__Task list__.
A - Answer these questions using the Sveltia CMS article.
(i) What kind of site, on which hosting platform, needed a headless CMS?
(ii) Which CMS does the article call the spiritual successor to Netlify CMS?
(iii) Into which path on the site was Decap dropped?
B - In the Sveltia CMS article, turn the paragraph beginning "We needed a headless CMS" into a short list of requirements.
C - Proceed with the Sveltia CMS article from the point where it stops.

Engineering

Sveltia CMS on Cloudflare Pages: the working setup

We replaced Decap CMS with Sveltia for a multi-collection content site running on Cloudflare Pages. Here's exactly what works, what broke, and the configuration that ended up shipping.

D2X Enterprises

We needed a headless CMS for a content-heavy Astro site on Cloudflare Pages. The constraints were tight: it had to be free, it had to work with Git as the storage backend, it had to handle multiple content collections with custom field types, and it could not require us to deploy a separate OAuth handshake server.

Decap CMS is the obvious starting point - it’s the spiritual successor to Netlify CMS, it’s actively maintained, and it has a healthy plugin ecosystem. We tried it. It half-worked.

Sveltia CMS is the route we ended up shipping. Here’s the experiment write-up.

What we tried first: Decap

Decap CMS is fully Git-backed and has a solid feature set. We dropped it into /admin on the site, configured config.yml for our collections, and pointed it at the GitHub repo as a backend.

__Listed entries__.
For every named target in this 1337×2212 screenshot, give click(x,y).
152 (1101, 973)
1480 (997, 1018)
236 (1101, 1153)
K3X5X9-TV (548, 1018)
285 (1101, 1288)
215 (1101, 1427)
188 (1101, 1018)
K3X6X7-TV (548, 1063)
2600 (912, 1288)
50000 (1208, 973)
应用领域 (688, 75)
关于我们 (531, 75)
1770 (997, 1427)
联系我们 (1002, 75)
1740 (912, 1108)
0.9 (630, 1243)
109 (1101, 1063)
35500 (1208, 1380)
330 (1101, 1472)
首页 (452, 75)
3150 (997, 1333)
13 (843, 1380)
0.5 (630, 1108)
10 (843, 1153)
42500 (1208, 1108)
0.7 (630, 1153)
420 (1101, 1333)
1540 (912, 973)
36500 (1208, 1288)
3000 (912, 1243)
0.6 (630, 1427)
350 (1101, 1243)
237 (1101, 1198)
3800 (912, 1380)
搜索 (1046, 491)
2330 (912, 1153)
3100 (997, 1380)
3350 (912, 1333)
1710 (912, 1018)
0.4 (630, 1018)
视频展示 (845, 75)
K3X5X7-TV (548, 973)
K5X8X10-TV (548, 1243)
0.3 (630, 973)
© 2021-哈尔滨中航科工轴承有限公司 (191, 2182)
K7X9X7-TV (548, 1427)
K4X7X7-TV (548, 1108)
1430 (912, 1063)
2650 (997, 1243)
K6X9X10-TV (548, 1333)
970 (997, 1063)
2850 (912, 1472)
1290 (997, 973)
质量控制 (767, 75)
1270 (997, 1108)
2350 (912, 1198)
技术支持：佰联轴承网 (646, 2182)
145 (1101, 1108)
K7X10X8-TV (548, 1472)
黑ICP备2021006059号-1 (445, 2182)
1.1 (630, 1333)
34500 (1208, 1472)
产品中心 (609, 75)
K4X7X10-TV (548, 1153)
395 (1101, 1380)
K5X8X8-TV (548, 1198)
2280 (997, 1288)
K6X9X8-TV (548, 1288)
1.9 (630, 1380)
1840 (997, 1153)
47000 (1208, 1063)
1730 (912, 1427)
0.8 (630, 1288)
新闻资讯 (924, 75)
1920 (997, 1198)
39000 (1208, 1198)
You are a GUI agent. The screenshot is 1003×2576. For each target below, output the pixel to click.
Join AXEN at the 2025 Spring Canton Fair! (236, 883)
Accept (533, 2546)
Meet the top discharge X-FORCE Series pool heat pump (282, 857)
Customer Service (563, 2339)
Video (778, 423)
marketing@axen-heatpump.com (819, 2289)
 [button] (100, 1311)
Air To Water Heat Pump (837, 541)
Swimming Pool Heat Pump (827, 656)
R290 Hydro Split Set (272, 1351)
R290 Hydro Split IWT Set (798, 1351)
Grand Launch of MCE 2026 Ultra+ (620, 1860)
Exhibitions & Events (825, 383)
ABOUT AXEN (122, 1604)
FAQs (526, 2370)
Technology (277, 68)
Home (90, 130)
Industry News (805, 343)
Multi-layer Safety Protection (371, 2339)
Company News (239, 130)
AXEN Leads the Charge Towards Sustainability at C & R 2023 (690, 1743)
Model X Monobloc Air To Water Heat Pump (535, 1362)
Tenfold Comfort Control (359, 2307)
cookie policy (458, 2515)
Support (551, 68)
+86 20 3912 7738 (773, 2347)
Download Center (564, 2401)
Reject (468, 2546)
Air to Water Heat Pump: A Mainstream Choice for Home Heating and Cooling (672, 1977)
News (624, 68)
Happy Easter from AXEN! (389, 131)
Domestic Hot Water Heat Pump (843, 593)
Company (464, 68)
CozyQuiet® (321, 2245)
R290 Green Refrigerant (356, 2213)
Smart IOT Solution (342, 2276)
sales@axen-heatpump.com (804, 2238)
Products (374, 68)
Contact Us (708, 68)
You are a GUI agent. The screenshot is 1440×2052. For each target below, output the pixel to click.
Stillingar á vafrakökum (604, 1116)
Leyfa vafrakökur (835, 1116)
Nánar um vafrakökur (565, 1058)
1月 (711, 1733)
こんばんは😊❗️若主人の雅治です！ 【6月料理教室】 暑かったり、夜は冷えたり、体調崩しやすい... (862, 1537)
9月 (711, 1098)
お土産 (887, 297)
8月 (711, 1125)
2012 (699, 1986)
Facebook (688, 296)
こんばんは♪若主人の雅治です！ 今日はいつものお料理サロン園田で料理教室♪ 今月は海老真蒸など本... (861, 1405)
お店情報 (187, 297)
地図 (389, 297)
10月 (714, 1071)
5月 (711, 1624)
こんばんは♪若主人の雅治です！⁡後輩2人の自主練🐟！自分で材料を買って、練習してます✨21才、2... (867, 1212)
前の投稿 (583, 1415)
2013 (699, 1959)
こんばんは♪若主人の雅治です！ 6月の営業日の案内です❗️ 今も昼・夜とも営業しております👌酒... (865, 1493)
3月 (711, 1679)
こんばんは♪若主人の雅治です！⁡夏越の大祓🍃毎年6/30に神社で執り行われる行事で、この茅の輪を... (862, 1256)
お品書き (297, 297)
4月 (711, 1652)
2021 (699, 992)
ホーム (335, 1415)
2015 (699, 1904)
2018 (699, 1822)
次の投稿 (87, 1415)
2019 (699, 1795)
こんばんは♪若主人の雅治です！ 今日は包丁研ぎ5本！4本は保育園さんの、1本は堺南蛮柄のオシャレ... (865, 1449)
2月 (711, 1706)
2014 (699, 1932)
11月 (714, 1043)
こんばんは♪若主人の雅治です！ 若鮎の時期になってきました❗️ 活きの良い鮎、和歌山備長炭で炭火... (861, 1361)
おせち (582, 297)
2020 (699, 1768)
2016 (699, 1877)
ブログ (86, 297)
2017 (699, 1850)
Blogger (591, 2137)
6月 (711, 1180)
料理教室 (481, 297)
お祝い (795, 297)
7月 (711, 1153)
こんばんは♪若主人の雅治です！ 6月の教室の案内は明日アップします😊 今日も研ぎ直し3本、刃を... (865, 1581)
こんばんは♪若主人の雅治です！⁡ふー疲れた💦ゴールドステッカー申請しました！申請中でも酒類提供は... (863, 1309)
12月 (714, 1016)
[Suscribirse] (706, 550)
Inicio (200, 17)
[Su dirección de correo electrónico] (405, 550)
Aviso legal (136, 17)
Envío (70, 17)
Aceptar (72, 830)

__Expected outputs__.
A -
(i) A content-heavy Astro site on Cloudflare Pages.
(ii) Decap CMS.
(iii) /admin

B -
A headless CMS for a content-heavy Astro site on Cloudflare Pages had to:
- be free
- use Git as the storage backend
- handle multiple content collections with custom field types
- work without a separate OAuth handshake server

C -
The blocker was authentication. Decap’s GitHub OAuth flow requires a separate OAuth proxy service to complete the handshake - GitHub doesn’t allow OAuth directly from a static site origin. The official documentation suggests deploying that proxy to Netlify, Vercel, or Heroku.

We don’t run on those. We run on Cloudflare Pages plus the occasional Cloudflare Worker. We could have written the OAuth proxy as a Worker - it’s not hard - but it’s an extra moving part in the deploy chain we didn’t want.

We also tried the postMessage handshake hack that some teams use to skip the proxy. That works in development. In production, behind Cloudflare’s caching and security headers, the postMessage flow failed silently. We spent an evening debugging it before deciding the path was wrong.

What we shipped: Sveltia + PAT

Sveltia CMS is API-compatible with Decap’s config.yml format, which means our existing collection definitions ported over without changes. The key win is its authentication model: Sveltia accepts a GitHub Personal Access Token directly. No OAuth proxy. No Worker. Token in, browser stores it, you’re editing.

The trade-off: a PAT is broader than an OAuth token. For solo admin scenarios where you’re the only editor, that’s fine. For multi-editor setups, it’s worth thinking about - though Sveltia also supports the same OAuth flow as Decap if you want to set the proxy up later.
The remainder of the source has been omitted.